** Entries provided follows **
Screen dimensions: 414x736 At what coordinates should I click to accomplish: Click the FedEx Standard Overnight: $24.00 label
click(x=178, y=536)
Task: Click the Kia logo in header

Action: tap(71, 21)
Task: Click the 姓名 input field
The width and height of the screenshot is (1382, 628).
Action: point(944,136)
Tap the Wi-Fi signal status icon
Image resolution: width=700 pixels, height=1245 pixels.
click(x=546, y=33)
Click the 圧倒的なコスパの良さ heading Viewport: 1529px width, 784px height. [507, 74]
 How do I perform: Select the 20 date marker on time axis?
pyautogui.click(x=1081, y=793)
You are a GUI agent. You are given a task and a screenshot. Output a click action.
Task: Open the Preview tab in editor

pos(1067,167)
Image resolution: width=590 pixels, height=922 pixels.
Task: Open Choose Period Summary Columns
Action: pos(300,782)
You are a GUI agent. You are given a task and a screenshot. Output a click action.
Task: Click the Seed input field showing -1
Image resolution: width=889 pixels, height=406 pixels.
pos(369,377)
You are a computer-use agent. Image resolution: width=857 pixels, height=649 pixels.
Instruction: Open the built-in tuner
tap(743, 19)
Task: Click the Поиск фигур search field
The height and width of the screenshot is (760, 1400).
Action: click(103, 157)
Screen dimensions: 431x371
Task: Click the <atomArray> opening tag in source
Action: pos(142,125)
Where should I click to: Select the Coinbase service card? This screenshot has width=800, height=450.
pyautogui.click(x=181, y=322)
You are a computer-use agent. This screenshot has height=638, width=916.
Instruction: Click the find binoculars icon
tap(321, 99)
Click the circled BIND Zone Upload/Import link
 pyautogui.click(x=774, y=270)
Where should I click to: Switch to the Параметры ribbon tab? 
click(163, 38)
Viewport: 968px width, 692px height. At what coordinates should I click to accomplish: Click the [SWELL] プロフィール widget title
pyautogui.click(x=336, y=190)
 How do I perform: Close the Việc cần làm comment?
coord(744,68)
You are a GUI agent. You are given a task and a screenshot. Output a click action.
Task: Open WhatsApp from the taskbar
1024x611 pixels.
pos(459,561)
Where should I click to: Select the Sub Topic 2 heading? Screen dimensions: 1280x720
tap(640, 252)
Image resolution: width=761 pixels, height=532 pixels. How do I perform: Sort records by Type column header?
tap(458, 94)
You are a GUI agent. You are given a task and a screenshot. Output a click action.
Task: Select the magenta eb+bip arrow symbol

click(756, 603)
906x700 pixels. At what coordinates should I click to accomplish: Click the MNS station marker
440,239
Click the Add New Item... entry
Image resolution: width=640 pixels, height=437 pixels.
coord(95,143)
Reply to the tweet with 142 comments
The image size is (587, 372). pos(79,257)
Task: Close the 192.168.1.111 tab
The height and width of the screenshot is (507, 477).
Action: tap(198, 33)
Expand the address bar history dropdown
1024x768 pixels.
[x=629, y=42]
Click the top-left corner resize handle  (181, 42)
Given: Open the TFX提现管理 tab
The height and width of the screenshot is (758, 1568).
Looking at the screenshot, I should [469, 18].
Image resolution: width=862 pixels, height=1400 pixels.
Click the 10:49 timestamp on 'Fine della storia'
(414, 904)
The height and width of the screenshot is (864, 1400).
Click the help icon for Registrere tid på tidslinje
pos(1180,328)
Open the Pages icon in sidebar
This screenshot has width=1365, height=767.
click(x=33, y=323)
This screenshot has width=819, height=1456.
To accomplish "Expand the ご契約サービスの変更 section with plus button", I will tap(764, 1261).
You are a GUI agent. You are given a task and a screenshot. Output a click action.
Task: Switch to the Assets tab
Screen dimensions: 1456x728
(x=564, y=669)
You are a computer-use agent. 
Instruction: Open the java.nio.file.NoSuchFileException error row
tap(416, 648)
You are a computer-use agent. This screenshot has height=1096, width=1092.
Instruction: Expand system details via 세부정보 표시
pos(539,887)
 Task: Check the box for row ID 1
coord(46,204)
** End of Entries provided **
__Your assignment__:
Looking at the records above, return exactly the lines from the line with "Click the 圧倒的なコスパの良さ" to the line with "Task: Click the Поиск фигур search field", both ends included.

__Answer section__:
Click the 圧倒的なコスパの良さ heading Viewport: 1529px width, 784px height. [507, 74]
 How do I perform: Select the 20 date marker on time axis?
pyautogui.click(x=1081, y=793)
You are a GUI agent. You are given a task and a screenshot. Output a click action.
Task: Open the Preview tab in editor

pos(1067,167)
Image resolution: width=590 pixels, height=922 pixels.
Task: Open Choose Period Summary Columns
Action: pos(300,782)
You are a GUI agent. You are given a task and a screenshot. Output a click action.
Task: Click the Seed input field showing -1
Image resolution: width=889 pixels, height=406 pixels.
pos(369,377)
You are a computer-use agent. Image resolution: width=857 pixels, height=649 pixels.
Instruction: Open the built-in tuner
tap(743, 19)
Task: Click the Поиск фигур search field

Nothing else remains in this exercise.